■ Selected extract

100 moments from Sydney
The flame has been extinguished and the flag folded
up, but the memories of the XXVII Olympiad will live
on.
Here is a completely subjective list of 100 heroes,
zeroes, highs, lows, winners, losers, touching
moments, good lines, bad actors, anecdotes and any
other stuff that was left over after three weeks to
pad out this stupid list...
1. Thorpedo.
2. Bondi Beach's dress code.
3. Simon Whitfield's smile.
4. Waneek Horn-Miller's pride.
5. Anne Montminy's giggle.
6. Shredded bathing suits in waterpolo.
7. "LOOK RIGHT" painted on the street at
ntersections.
8. Still not knowing which way to look when crossing
the street.
9. Danish rowers.
10. Seeing the Olympic rings lit up on the Sydney
Harbour Bridge.
11. The lights playing on the roof of the Sydney Opera
House.
12. An Australian newspaper spelling Diane
Jones-Konihowski as Dianne Smith-Honikowski.
13. Eric Moussambani's solo swim in the 100m heats at
the International Aquatic Centre. From Equatorial
Guinea, he gamely thrashed about while the crowd
cheered him on.
14. Spelling Pieter van den Hoogenband's name.
15. Pronouncing Pieter van den Hoogenband's name.
16. A cellphone going off and 25 people all digging
into their pockets to see if it's their's.
17. Mobile phone rings. We used to get all our
classical music training from Bugs Bunny. Now it comes
from the rings on cellphones.
18. Divers protecting the athletes from sharks in Farm
Cove during the triathlon swims.
19. Snakes on the mountain bike course.
20. A spider in the press centre at the pool. A big
spider.
21. Scalpers, who struggled to unload their tickets. A
$355 ticket for the men's 10m diving final could be
had for $70.
22. Canada going four days into the Games without a
drug controversy - a new record.
23. The job done by Canadian waterpolo goaltender
Josee Marsolais, the Patrick Roy of the waves.
24. Victoria Bitter beer.
25. Spending three weeks in a country and still not
being able to recognize the denomination of coins (at
least there are no pennies).
26. Derek Porter's tears. The Canadian sculler
apologized for not winning a medal. He needn't have.
27. The foghorn from the Senobe Canoe Club spurring
Echo Lake, N.S.'s Steve Giles to a bronze medal.

■ Request A
For each statement below, say yes or no depending on whether it agrees with the Sydney Olympics list. Quote the words from the list that decide each one. (i) A ticket for the men's 10m diving final dropped from $355 to $70 in price. (ii) Derek Porter won a medal. (iii) Steve Giles won a silver medal.
■ Request B
Carry the Sydney Olympics list forward by writing further numbered items, starting right after item 27.
The data after this point is separate material and has no connection to the Sydney Olympics list.

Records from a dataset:
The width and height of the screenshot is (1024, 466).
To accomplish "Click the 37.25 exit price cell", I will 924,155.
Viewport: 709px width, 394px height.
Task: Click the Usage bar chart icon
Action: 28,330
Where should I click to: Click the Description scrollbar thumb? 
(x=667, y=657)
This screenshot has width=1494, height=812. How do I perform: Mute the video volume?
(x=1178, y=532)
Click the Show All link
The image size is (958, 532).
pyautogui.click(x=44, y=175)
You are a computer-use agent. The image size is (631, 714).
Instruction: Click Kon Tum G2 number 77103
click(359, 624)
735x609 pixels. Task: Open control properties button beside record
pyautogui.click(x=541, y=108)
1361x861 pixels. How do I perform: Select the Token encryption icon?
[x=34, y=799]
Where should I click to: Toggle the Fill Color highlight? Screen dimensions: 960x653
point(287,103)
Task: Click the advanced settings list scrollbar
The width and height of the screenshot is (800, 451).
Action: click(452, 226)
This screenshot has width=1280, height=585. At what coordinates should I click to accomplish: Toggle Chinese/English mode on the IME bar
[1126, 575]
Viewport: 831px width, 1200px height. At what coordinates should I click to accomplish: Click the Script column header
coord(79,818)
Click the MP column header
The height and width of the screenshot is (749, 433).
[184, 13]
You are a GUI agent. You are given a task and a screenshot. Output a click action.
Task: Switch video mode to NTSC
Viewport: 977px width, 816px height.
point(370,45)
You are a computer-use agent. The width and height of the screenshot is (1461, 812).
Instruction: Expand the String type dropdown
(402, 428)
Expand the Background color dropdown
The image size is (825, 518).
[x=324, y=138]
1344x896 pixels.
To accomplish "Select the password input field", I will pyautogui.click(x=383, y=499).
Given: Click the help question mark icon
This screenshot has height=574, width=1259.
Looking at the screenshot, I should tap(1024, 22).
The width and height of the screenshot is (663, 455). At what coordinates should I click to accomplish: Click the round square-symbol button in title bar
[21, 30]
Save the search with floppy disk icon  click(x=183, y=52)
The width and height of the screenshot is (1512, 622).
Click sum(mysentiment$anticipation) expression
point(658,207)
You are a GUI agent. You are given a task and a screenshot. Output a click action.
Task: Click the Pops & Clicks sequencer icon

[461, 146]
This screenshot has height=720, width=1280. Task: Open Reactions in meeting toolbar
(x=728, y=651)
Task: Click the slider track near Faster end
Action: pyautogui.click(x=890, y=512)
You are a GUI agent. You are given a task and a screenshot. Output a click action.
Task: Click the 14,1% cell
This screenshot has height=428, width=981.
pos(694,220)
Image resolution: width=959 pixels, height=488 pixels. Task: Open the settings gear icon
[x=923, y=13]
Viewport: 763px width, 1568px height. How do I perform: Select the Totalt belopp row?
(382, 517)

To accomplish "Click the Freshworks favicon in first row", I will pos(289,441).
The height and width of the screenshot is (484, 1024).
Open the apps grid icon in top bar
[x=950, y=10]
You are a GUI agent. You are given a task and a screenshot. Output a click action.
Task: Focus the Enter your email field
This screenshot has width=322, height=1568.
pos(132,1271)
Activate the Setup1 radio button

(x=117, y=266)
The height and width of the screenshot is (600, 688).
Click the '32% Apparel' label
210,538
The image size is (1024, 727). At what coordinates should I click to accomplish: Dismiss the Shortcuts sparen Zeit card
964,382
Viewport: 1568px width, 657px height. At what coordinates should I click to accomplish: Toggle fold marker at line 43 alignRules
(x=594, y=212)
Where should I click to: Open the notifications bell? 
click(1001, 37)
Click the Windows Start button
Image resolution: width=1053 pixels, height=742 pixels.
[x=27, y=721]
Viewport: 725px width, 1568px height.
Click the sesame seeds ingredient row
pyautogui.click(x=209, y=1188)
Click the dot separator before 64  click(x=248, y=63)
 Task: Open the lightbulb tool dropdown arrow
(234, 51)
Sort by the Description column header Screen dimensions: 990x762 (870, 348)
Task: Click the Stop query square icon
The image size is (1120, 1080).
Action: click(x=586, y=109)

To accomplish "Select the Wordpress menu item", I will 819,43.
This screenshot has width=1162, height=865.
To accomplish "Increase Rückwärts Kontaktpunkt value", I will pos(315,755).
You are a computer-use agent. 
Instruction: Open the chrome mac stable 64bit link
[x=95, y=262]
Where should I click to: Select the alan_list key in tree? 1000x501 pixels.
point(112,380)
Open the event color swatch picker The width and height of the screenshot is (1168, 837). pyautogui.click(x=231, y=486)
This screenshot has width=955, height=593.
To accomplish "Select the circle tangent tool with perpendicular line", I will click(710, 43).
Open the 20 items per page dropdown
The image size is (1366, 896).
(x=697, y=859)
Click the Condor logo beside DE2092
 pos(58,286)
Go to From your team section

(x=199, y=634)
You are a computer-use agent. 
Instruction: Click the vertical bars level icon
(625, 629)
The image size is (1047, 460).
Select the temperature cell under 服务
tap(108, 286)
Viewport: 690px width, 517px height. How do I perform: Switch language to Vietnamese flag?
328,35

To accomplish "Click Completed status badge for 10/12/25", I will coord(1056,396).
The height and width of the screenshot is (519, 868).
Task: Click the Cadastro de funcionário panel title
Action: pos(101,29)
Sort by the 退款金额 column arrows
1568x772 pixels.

■ Task result A
(i) Yes: "A $355 ticket for the men's 10m diving final could be had for $70."
(ii) No: "The Canadian sculler apologized for not winning a medal."
(iii) No: "spurring Echo Lake, N.S.'s Steve Giles to a bronze medal."

■ Task result B
28. The follicly resplendent Romanian's women's eight
rowing team which prompted one journo to remark: "Good
to see they've got the playoff beards going."
29. The Dream. Hosted by Roy and H.G., the irreverent
late-night show became must-see TV at the Games.
30."Flat bag." Just one of Roy and H.G.'s expressions
for a male gymnast doing the splits.
31. "Hello, boys." Roy and H.G.'s term for a male
gymnast spinning on his back while doing the splits.
32. How, according to Roy and H.G., every athlete from
a former Eastern bloc country was a carpet or
furniture salesman.
33. "Tool tugging," Roy and H.G.'s term for what
happens underwater in the very physical men's
waterpolo games.
34. Fatso, the Fat-Arsed Wombat. The mascot for the TV
show The Dream became the cult hero of the Games and
was fetching bids of more than $85,000 in an internet
auction.
35. Any of the heavyweight weightlifters, who looked
like Fatso.
36. Marion Jones, who had her run at five gold medals
halted after two.
37. C.J. Hunter, Jones' husband, who had his
credibility halted after one newspaper article accused
him of flunking a drug test.
38. The awkward minutes when the Olympic cauldron was
halted on its climb up a waterfall because of the
failure of a "10-cent gizmo."
39. Australian sprinter Cathy Freeman lighting the
torch.
40. Cathy Freeman lighting up Stadium Australia with
her win in the 400m.
41. The Hockeyroos, the Australian women's field
hockey team which was the female version of The Dream
Team.
42. The wackiest auction items: Chocolate moulds of
the hands and feet of Olympic athletes.
43. A marathoner complaining about all the partying
and sex in the village which was making it hard for
him to prepare for his event, always held on the last
day of the Games. Said the village mayor: "There is
not a lot of evidence of open bonkage that I can see."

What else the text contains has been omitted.